Brittany Fonteno, president and CEO of Planned Parenthood of Arizona, joined other advocates for a press call Friday.

"Today is a reminder that Roe was groundbreaking, but it was also always the floor, and never the ceiling. And now we must reimagine what’s possible for our communities," she said. 

Fonteno and other advocates said Hobbs should safeguard reproductive rights through executive actions, including creating a multilingual website where Arizonans can access know-your-rights materials for abortions, establishing legal protections for people getting abortions and those providing them, and requiring state entities and contractors to provide accommodations for pregnant people.

They also called on the governor to cut off state-funding for so-called pregnancy crisis centers — which are facilities that seek to dissuade women from going through with abortions.

Fonteno said those facilities are "fake women's health centers" that mislead women and don't have the proper training to give medical advice.

"What we know to be true is that under previous administrations for anti-abortion politicians who were in control and held the purse strings, that these organizations were getting funding in the millions," she said. "What we want going forward is for funding to be really supportive of comprehensive, evidence-based, nonjudgemental healthcare...and would help people truly be able to be empowered to make their own decisions about if and when they want to expand their families."

Hobbs' office did not immediately respond to questions about how much Arizona funding currently goes toward crisis centers and how her administration would handle that funding.

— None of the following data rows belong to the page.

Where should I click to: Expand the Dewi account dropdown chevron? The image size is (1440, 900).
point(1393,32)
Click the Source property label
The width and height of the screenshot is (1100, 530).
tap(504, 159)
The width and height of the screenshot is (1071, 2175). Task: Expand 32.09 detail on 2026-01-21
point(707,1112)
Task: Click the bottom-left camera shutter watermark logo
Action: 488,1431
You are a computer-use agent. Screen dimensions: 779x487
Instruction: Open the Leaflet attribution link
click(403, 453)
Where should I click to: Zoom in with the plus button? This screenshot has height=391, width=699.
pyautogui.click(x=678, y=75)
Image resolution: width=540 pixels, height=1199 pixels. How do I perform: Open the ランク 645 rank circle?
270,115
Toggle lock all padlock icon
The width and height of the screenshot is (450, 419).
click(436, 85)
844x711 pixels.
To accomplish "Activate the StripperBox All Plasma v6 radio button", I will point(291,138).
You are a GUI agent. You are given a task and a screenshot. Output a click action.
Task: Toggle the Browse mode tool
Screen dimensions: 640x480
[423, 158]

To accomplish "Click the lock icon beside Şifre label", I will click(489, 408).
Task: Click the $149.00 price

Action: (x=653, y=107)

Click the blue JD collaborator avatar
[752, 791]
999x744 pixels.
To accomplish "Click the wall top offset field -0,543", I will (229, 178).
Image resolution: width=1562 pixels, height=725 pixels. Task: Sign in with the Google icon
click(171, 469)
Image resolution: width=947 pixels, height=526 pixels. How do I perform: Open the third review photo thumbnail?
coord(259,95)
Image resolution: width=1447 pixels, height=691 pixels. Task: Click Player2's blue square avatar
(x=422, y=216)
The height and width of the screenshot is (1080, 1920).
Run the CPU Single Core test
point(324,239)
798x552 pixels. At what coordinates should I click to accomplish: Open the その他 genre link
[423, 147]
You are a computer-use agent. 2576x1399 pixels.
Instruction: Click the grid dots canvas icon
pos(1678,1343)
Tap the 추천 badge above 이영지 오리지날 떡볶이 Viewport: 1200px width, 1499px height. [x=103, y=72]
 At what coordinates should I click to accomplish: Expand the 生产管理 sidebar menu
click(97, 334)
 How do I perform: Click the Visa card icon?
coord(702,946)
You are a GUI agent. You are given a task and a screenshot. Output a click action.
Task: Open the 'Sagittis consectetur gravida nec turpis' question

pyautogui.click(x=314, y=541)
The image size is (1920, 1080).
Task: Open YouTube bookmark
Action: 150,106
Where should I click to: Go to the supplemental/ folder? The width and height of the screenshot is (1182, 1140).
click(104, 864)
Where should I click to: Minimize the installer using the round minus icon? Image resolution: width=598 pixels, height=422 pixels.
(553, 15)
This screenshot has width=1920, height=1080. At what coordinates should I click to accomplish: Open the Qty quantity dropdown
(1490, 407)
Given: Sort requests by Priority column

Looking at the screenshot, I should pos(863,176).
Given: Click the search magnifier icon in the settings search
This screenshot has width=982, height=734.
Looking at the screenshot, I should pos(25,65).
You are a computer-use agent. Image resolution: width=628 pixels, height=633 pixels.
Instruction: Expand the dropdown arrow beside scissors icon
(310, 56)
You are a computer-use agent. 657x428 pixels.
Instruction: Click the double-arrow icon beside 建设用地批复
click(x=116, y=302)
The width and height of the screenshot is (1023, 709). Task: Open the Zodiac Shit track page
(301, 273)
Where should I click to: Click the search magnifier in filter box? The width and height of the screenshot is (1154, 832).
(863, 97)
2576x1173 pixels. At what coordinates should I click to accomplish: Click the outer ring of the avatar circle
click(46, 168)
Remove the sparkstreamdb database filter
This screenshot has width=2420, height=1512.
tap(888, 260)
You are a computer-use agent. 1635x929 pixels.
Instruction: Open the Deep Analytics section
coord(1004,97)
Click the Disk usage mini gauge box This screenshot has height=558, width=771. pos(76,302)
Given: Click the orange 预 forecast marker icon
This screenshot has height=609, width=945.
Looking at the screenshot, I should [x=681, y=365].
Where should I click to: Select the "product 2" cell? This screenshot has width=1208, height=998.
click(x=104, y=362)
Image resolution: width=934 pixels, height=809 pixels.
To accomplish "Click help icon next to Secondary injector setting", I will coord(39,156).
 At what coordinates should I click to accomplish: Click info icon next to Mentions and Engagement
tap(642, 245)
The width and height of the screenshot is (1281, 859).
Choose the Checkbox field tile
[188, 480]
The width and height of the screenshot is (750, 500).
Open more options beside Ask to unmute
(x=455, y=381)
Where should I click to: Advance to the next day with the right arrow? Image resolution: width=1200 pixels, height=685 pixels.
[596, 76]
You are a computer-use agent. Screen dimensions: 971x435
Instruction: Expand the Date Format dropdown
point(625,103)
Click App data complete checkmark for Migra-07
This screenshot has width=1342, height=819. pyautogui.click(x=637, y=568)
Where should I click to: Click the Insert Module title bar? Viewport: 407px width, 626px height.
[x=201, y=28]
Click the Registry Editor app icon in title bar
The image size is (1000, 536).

But in a summary of the budget proposal released last week, the governor proposes taking the $200,000 in state funds currently going toward crisis centers and redirecting them to the "the Department of Health Services’ operating budget for pregnancy services "that are inclusive of all options and support personal choice." 

Dr. Jill Gibson, medical director for  Planned Parenthood of Arizona, told reporters the federal ruling triggered a wave uncertainty in states like Arizona, where new abortion bans and restrictions took hold.

"I’ve helped victims of sexual assault and incest who are further along in their pregnancies get to states where there is not a 15-week abortion ban…one of them suicidal at the prospect of having to continue her pregnancy," she said. 

In December, an Arizona court ruled doctors could not be prosecuted under an 1860s law that bans almost all abortions and criminalizes physicians who perform them. An Arizona law enacted last March bans all abortions after 15 weeks of pregnancy, except in medical emergencies.

Gibson said the months-long legal battle over those two laws has forced Planned Parenthood to halt abortion services several times since last year. Though services have restarted, the wait to get an abortion through the organization is now on a few-week backlog.